Home / Mint-lounge / Features /  Aditya Kalyanpur, tabla player

Nearly two decades ago, tabla player Zakir Hussain became an alternative pin-up after he modelled for a television commercial for the Taj Mahal tea brand. There was a little boy who also made an appearance in that “Wah Taj!" advertisement. That boy was Aditya Kalyanpur, and he is now recognized as a rightful heir to the Punjab gharana tradition represented by Hussain and his father, the late Allarakha Khan.

Kalyanpur had the opportunity to perform with Hussain again at the Aadi Anant festival in Mumbai in December. “I played with him after almost 15 years," says the 34-year-old musician. “You can imagine how exciting it must have been for me." Kalyanpur has emerged as an attraction in his own right, both locally and internationally. Apart from being a regular feature on the classical concert scene—he has accompanied such stalwarts as Shivkumar Sharma, Amjad Ali Khan, T.N. Krishnan and N. Rajam—Kalyanpur has performed and conducted workshops at Stanford University, US, and the University of Sydney, Australia. “I also feel honoured that I was invited to Dubai by the great poet and film-maker Gulzar to play at a programme in memory of the ghazal icon Jagjit Singh," adds Kalyanpur. “When I look back on the year, I feel a sense of satisfaction."

Kalyanpur’s parents discovered his flair for rhythm when he was only two years old. When he turned 5, they took him to Allarakha Khan, who ran a tabla school in Mumbai’s Shivaji Park neighbourhood. Khan looked at the diminutive boy and refused, Kalyanpur recalls. It was Taufiq Qureshi, the maestro’s youngest son, who intervened on Kalyanpur’s behalf and urged Khan to reconsider his decision. Kalyanpur trained for 17 years under Khan until his death in 2000. “He was completely immersed in the tabla during all his waking moments and he instilled the sense of rhythm and melody in students like me," Kalyanpur says.

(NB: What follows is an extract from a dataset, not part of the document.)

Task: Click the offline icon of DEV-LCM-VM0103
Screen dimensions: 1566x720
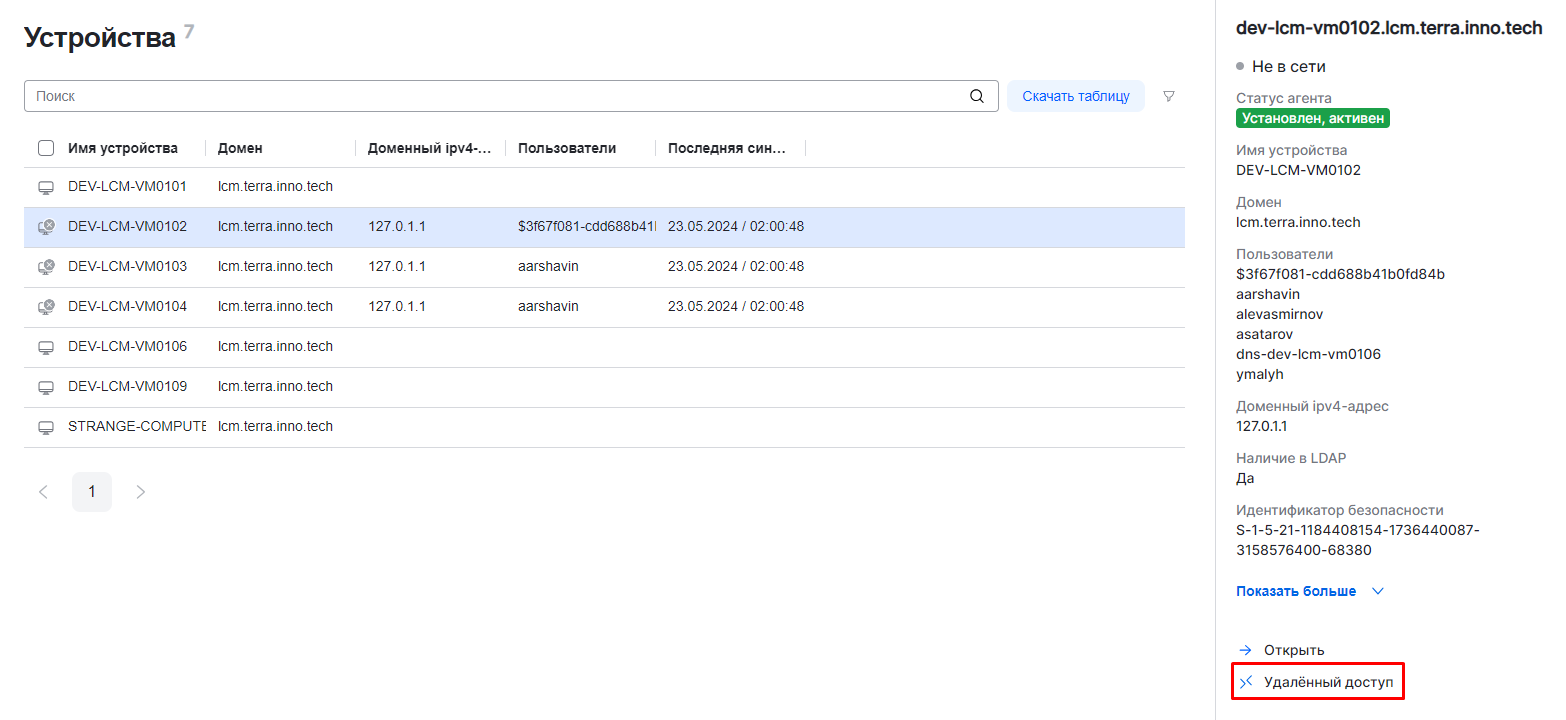Action: coord(46,267)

Kalyanpur has also been involved with running a school for music and dance, New England School of Music (it has about 50 students) in Boston, US, and steering a charitable trust, Shyamal Music Foundation, set up in memory of his mother, who died of cancer four years ago. “During 2012, the activities of the foundation took firmer shape," Kalyanpur says. “Our initiative Disha, which focuses on young and talented performers, has been receiving a good response." In the new year, Disha, a concert series, will direct its attention to municipal corporation-run schools in Mumbai.